*Work to complete*:
Copy all of the following rows unchanged.

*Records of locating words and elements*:
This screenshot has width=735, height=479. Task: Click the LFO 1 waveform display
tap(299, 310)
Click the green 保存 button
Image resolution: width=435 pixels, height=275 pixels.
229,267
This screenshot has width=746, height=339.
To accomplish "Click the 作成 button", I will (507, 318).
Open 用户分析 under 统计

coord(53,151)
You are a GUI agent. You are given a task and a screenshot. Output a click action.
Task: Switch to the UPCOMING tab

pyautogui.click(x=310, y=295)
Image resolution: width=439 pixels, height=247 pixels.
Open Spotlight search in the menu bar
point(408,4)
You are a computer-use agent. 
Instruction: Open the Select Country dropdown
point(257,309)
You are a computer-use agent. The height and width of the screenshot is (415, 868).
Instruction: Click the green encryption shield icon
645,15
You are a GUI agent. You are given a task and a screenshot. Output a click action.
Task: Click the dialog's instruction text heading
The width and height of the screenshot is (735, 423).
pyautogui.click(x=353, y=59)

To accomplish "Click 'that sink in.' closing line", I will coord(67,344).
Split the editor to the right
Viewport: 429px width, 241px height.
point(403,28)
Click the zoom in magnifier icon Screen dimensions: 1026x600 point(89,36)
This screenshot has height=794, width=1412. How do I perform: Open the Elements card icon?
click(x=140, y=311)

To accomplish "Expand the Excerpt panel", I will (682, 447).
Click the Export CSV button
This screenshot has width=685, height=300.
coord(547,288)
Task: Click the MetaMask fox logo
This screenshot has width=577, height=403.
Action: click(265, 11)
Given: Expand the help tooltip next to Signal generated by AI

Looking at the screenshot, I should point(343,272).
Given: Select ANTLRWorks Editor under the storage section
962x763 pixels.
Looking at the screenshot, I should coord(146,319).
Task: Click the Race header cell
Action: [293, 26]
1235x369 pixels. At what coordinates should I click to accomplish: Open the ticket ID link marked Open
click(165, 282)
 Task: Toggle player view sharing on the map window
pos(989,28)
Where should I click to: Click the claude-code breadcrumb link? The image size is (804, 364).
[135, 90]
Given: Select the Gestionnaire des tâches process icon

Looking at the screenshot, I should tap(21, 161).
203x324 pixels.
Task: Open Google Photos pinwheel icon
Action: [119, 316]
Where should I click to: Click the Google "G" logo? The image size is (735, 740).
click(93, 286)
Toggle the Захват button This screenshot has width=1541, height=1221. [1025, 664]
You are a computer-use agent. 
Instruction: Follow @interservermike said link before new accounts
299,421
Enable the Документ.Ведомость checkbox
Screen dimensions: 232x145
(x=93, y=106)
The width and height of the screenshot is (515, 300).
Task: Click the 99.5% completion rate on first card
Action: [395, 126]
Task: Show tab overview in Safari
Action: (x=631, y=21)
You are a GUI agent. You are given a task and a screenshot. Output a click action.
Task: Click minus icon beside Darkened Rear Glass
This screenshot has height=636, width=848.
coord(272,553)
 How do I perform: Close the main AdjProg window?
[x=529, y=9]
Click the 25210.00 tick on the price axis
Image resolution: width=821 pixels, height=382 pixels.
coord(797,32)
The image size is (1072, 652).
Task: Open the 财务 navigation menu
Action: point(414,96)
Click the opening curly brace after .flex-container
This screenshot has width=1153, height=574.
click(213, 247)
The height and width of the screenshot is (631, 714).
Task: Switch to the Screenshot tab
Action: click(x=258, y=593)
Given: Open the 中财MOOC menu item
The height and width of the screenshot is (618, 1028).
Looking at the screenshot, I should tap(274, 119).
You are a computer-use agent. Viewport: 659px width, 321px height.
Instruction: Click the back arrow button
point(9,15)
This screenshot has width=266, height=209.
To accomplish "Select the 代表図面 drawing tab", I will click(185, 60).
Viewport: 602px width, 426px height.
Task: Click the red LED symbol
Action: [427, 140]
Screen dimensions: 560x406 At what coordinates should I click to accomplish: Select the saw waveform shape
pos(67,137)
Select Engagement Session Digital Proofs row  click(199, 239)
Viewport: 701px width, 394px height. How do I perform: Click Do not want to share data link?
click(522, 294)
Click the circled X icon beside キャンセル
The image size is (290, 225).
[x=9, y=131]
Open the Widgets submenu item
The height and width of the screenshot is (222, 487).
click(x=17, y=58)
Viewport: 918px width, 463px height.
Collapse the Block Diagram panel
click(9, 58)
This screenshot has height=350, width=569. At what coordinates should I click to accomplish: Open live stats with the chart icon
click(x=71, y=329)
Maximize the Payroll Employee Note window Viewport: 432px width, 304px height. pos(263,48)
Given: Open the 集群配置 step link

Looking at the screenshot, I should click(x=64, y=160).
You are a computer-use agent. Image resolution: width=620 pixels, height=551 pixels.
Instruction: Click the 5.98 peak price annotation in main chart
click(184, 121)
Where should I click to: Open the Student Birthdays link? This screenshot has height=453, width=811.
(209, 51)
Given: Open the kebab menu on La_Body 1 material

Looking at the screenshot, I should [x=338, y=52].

*Written response*:
This screenshot has width=735, height=479. Task: Click the LFO 1 waveform display
tap(299, 310)
Click the green 保存 button
Image resolution: width=435 pixels, height=275 pixels.
229,267
This screenshot has width=746, height=339.
To accomplish "Click the 作成 button", I will (507, 318).
Open 用户分析 under 统计

coord(53,151)
You are a GUI agent. You are given a task and a screenshot. Output a click action.
Task: Switch to the UPCOMING tab

pyautogui.click(x=310, y=295)
Image resolution: width=439 pixels, height=247 pixels.
Open Spotlight search in the menu bar
point(408,4)
You are a computer-use agent. 
Instruction: Open the Select Country dropdown
point(257,309)
You are a computer-use agent. The height and width of the screenshot is (415, 868).
Instruction: Click the green encryption shield icon
645,15
You are a GUI agent. You are given a task and a screenshot. Output a click action.
Task: Click the dialog's instruction text heading
The width and height of the screenshot is (735, 423).
pyautogui.click(x=353, y=59)

To accomplish "Click 'that sink in.' closing line", I will coord(67,344).
Split the editor to the right
Viewport: 429px width, 241px height.
point(403,28)
Click the zoom in magnifier icon Screen dimensions: 1026x600 point(89,36)
This screenshot has height=794, width=1412. How do I perform: Open the Elements card icon?
click(x=140, y=311)

To accomplish "Expand the Excerpt panel", I will (682, 447).
Click the Export CSV button
This screenshot has width=685, height=300.
coord(547,288)
Task: Click the MetaMask fox logo
This screenshot has width=577, height=403.
Action: click(265, 11)
Given: Expand the help tooltip next to Signal generated by AI

Looking at the screenshot, I should point(343,272).
Given: Select ANTLRWorks Editor under the storage section
962x763 pixels.
Looking at the screenshot, I should coord(146,319).
Task: Click the Race header cell
Action: [293, 26]
1235x369 pixels. At what coordinates should I click to accomplish: Open the ticket ID link marked Open
click(165, 282)
 Task: Toggle player view sharing on the map window
pos(989,28)
Where should I click to: Click the claude-code breadcrumb link? The image size is (804, 364).
[135, 90]
Given: Select the Gestionnaire des tâches process icon

Looking at the screenshot, I should tap(21, 161).
203x324 pixels.
Task: Open Google Photos pinwheel icon
Action: [119, 316]
Where should I click to: Click the Google "G" logo? The image size is (735, 740).
click(93, 286)
Toggle the Захват button This screenshot has width=1541, height=1221. [1025, 664]
You are a computer-use agent. 
Instruction: Follow @interservermike said link before new accounts
299,421
Enable the Документ.Ведомость checkbox
Screen dimensions: 232x145
(x=93, y=106)
The width and height of the screenshot is (515, 300).
Task: Click the 99.5% completion rate on first card
Action: [395, 126]
Task: Show tab overview in Safari
Action: (x=631, y=21)
You are a GUI agent. You are given a task and a screenshot. Output a click action.
Task: Click minus icon beside Darkened Rear Glass
This screenshot has height=636, width=848.
coord(272,553)
 How do I perform: Close the main AdjProg window?
[x=529, y=9]
Click the 25210.00 tick on the price axis
Image resolution: width=821 pixels, height=382 pixels.
coord(797,32)
The image size is (1072, 652).
Task: Open the 财务 navigation menu
Action: point(414,96)
Click the opening curly brace after .flex-container
This screenshot has width=1153, height=574.
click(213, 247)
The height and width of the screenshot is (631, 714).
Task: Switch to the Screenshot tab
Action: click(x=258, y=593)
Given: Open the 中财MOOC menu item
The height and width of the screenshot is (618, 1028).
Looking at the screenshot, I should tap(274, 119).
You are a computer-use agent. Viewport: 659px width, 321px height.
Instruction: Click the back arrow button
point(9,15)
This screenshot has width=266, height=209.
To accomplish "Select the 代表図面 drawing tab", I will click(185, 60).
Viewport: 602px width, 426px height.
Task: Click the red LED symbol
Action: [427, 140]
Screen dimensions: 560x406 At what coordinates should I click to accomplish: Select the saw waveform shape
pos(67,137)
Select Engagement Session Digital Proofs row  click(199, 239)
Viewport: 701px width, 394px height. How do I perform: Click Do not want to share data link?
click(522, 294)
Click the circled X icon beside キャンセル
The image size is (290, 225).
[x=9, y=131]
Open the Widgets submenu item
The height and width of the screenshot is (222, 487).
click(x=17, y=58)
Viewport: 918px width, 463px height.
Collapse the Block Diagram panel
click(9, 58)
This screenshot has height=350, width=569. At what coordinates should I click to accomplish: Open live stats with the chart icon
click(x=71, y=329)
Maximize the Payroll Employee Note window Viewport: 432px width, 304px height. pos(263,48)
Given: Open the 集群配置 step link

Looking at the screenshot, I should click(x=64, y=160).
You are a computer-use agent. Image resolution: width=620 pixels, height=551 pixels.
Instruction: Click the 5.98 peak price annotation in main chart
click(184, 121)
Where should I click to: Open the Student Birthdays link? This screenshot has height=453, width=811.
(209, 51)
Given: Open the kebab menu on La_Body 1 material

Looking at the screenshot, I should [x=338, y=52].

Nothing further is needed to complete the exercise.